**Try it**
Give the number of lines in the records below that contain the word "agent". State only that number.

**Entries provided**
+ + + + +
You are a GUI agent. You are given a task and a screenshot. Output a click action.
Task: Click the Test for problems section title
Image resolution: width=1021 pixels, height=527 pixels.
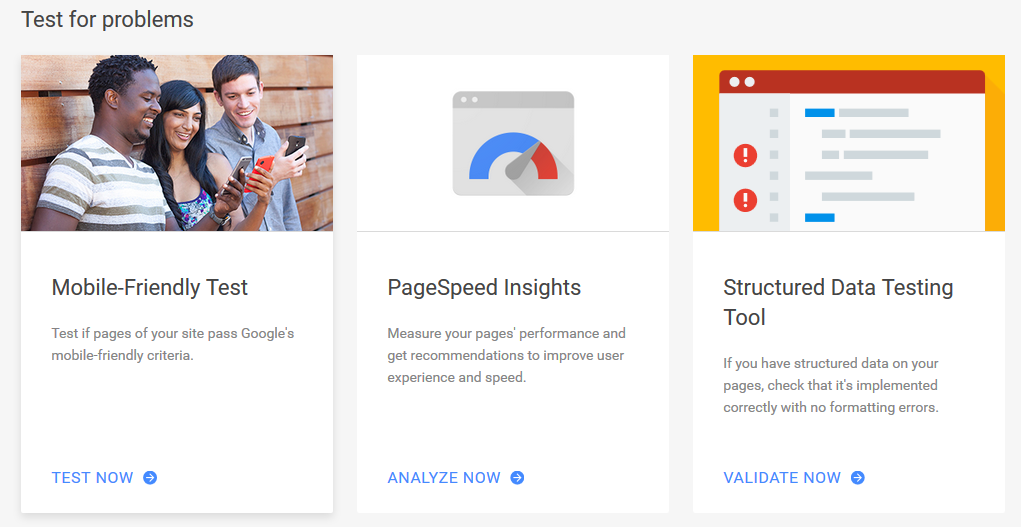tap(107, 20)
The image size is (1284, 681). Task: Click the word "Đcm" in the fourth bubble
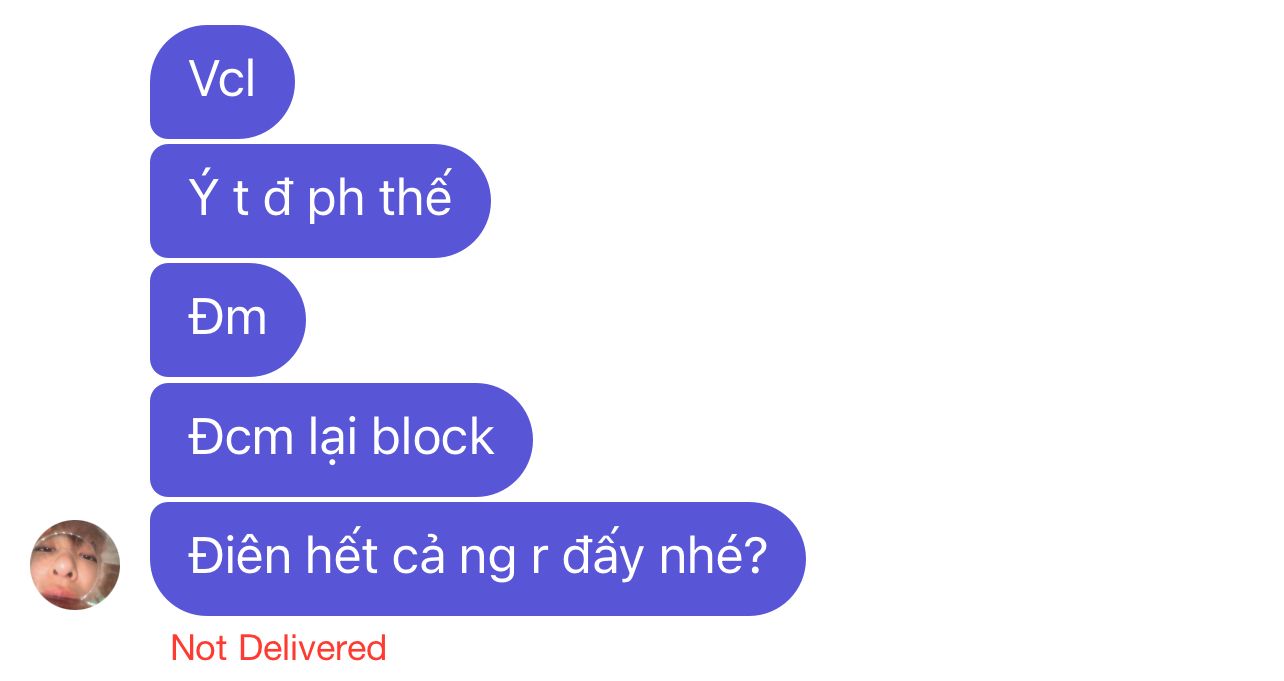(240, 437)
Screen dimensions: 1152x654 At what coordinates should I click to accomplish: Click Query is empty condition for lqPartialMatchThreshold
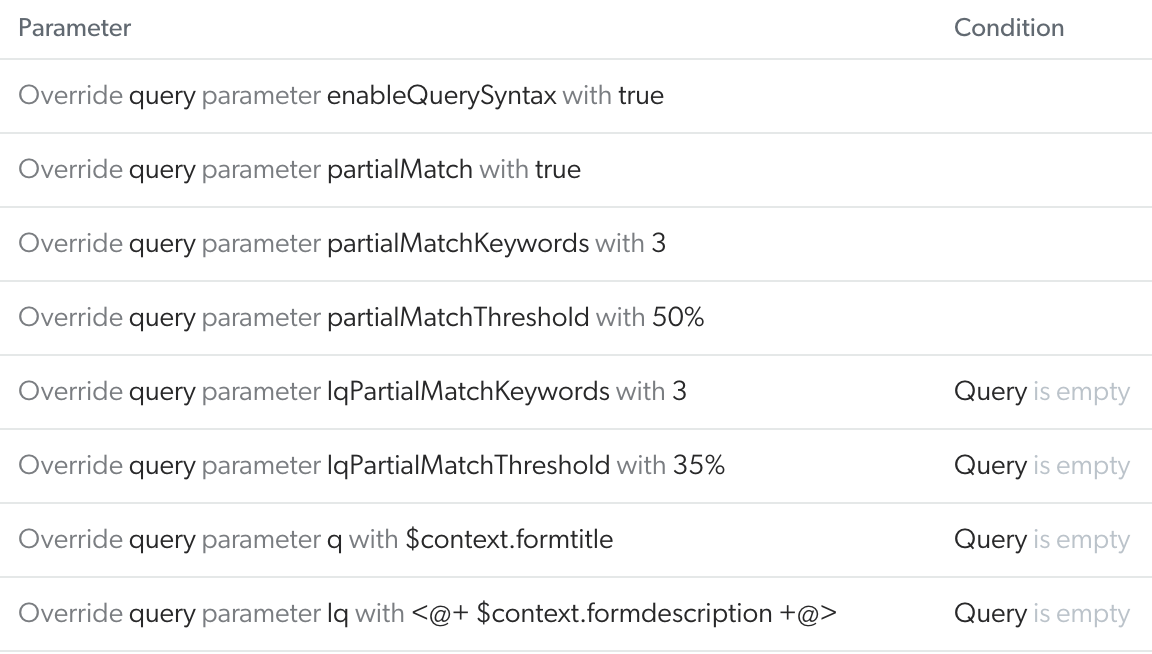point(1041,466)
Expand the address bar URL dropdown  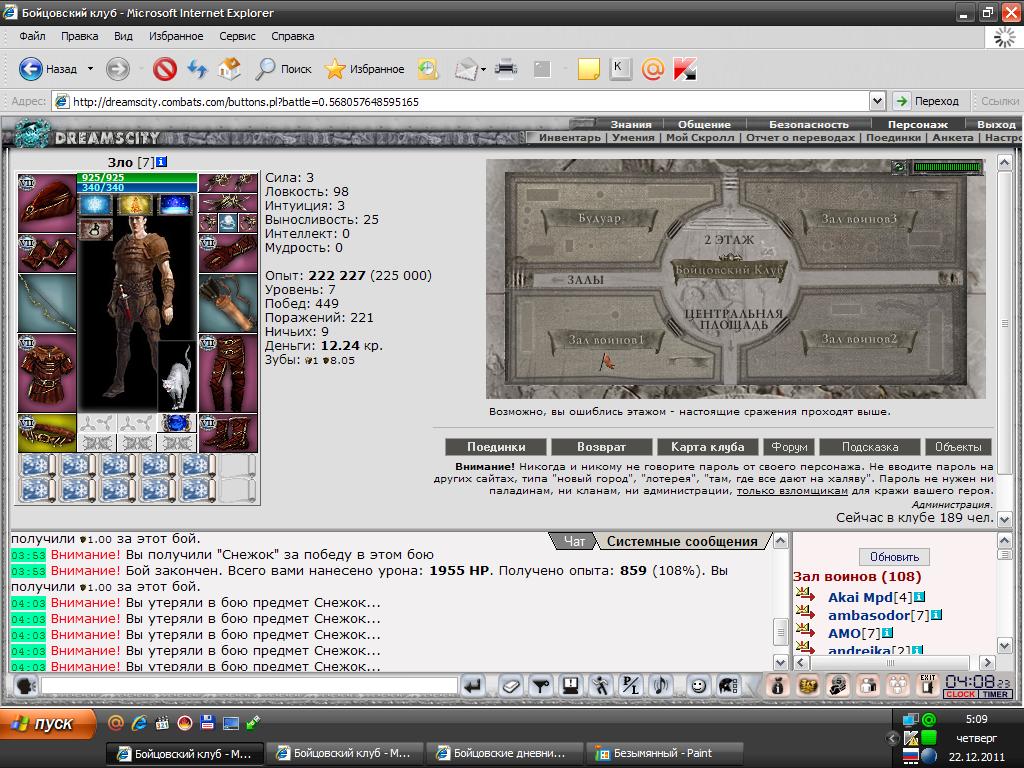coord(877,101)
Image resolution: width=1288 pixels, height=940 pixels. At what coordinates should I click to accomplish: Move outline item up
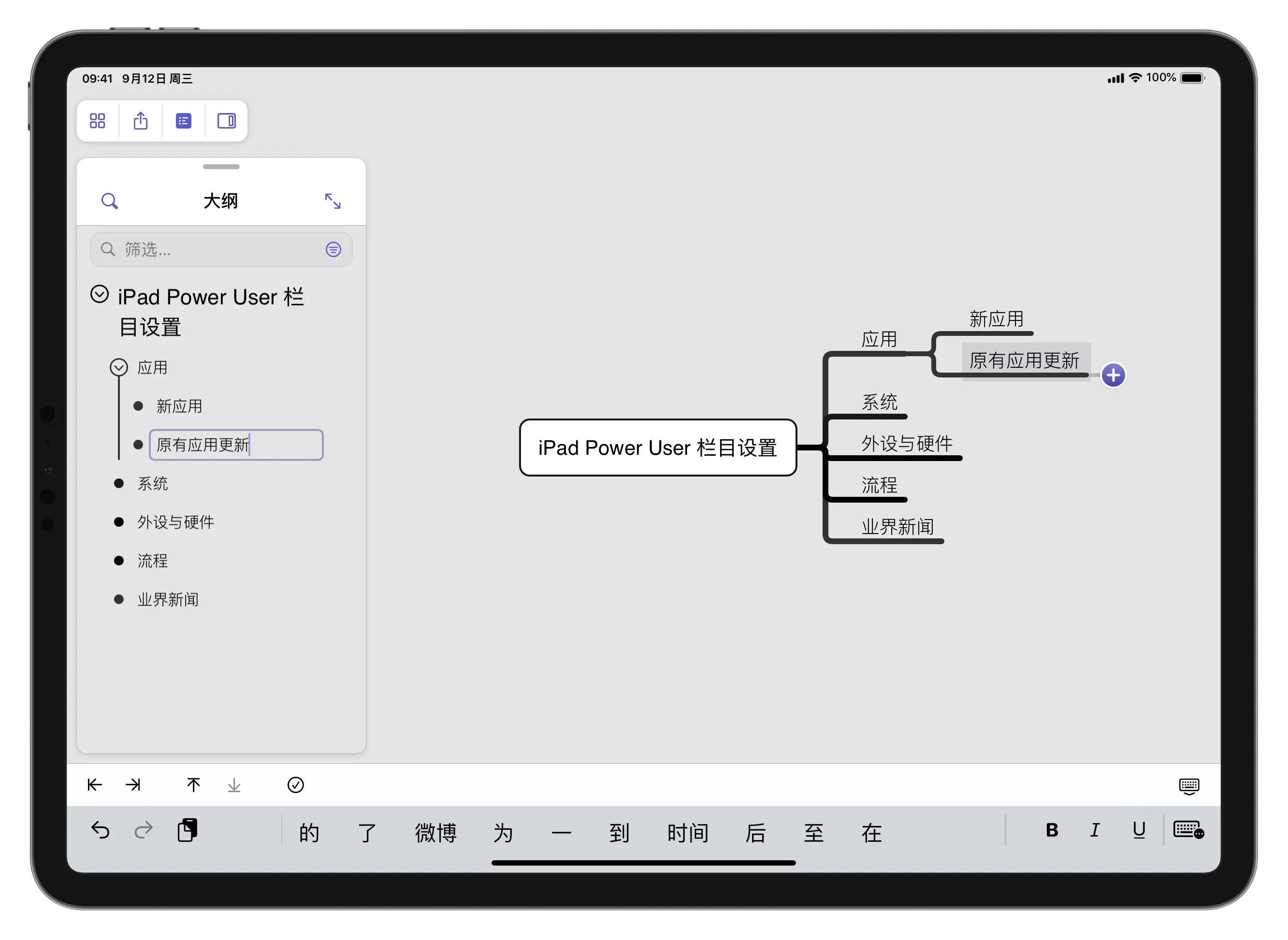point(193,785)
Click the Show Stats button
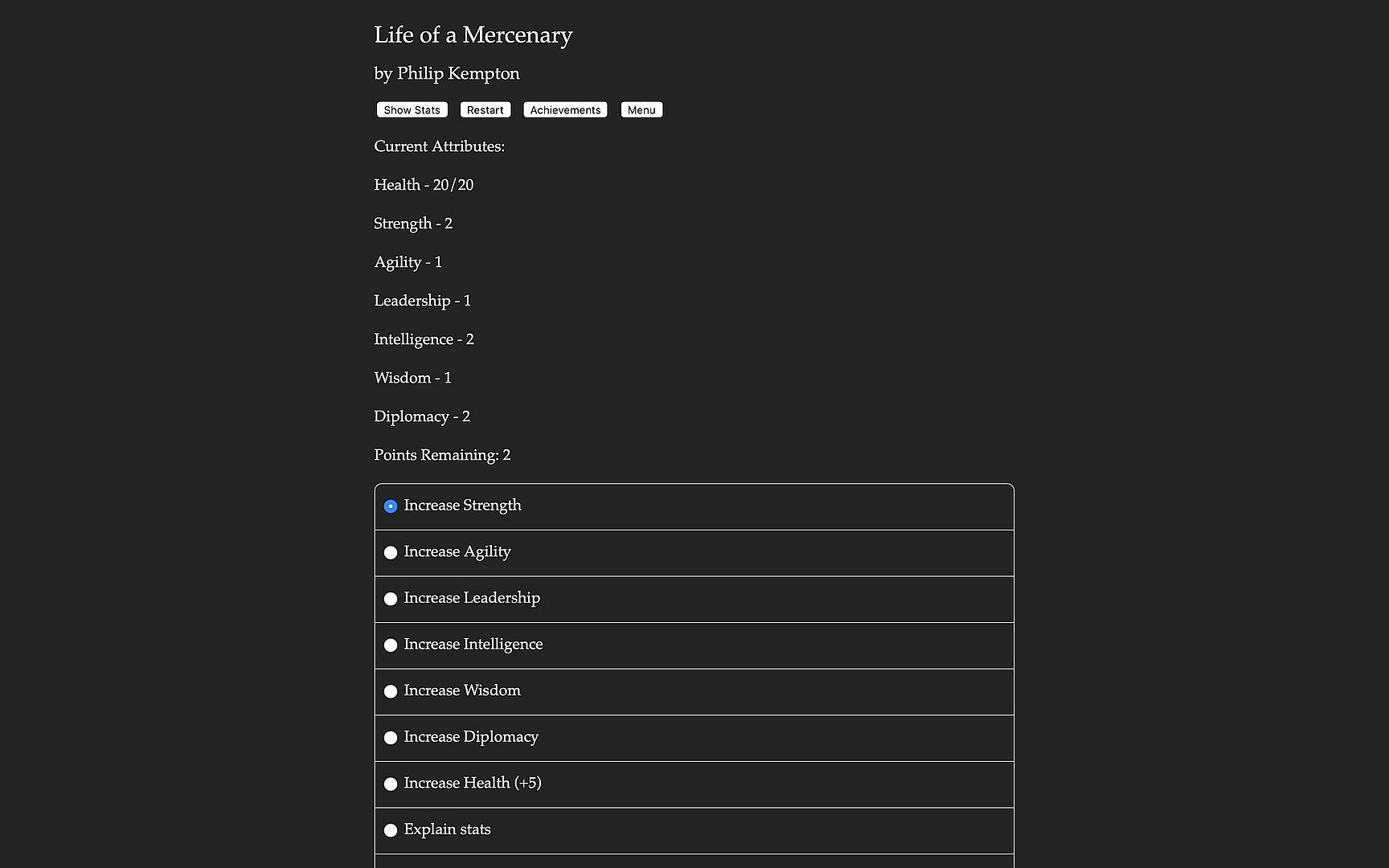 pos(412,110)
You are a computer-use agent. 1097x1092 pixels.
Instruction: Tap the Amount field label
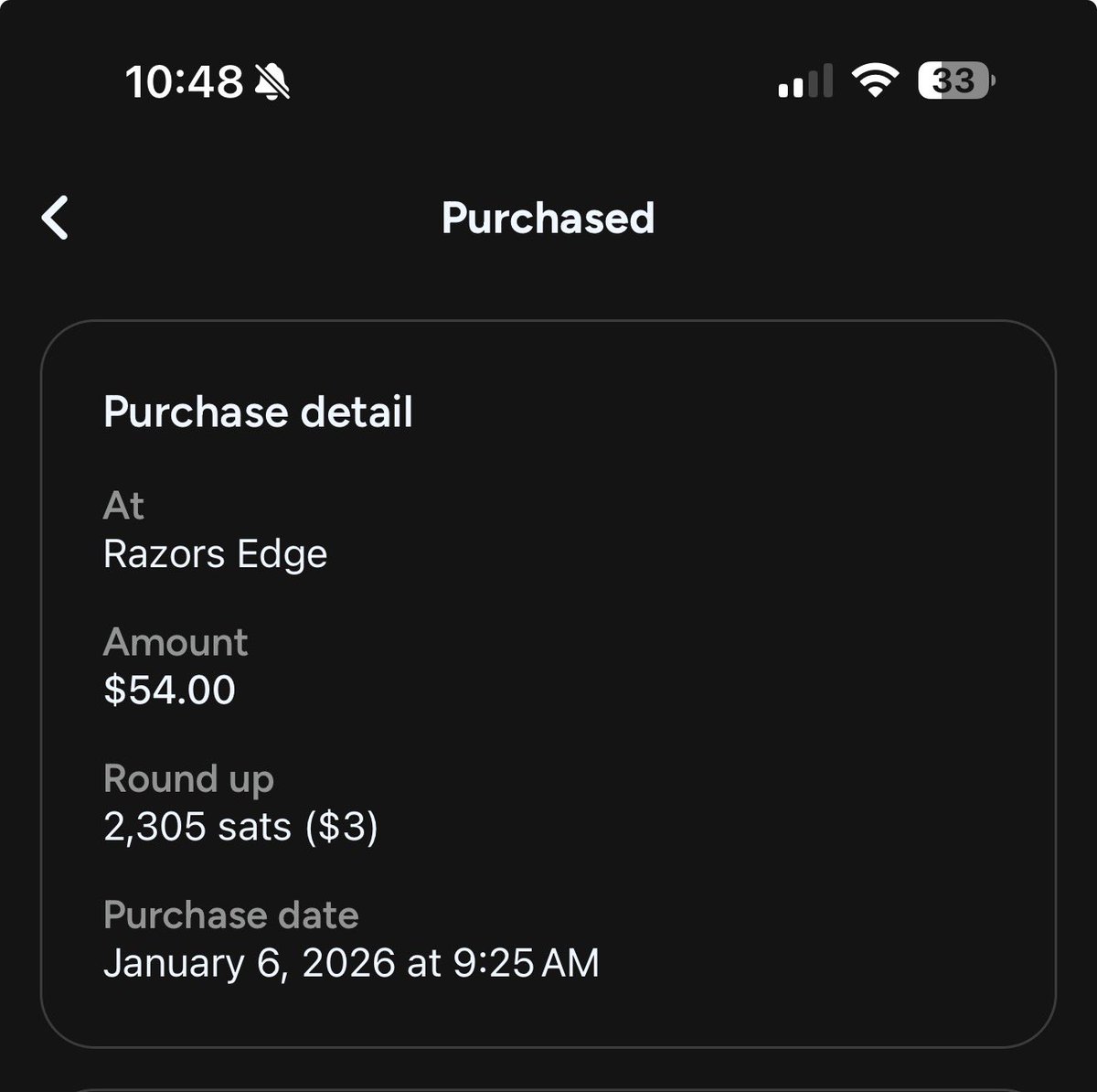pyautogui.click(x=175, y=642)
+ + + + +
**Solution**
2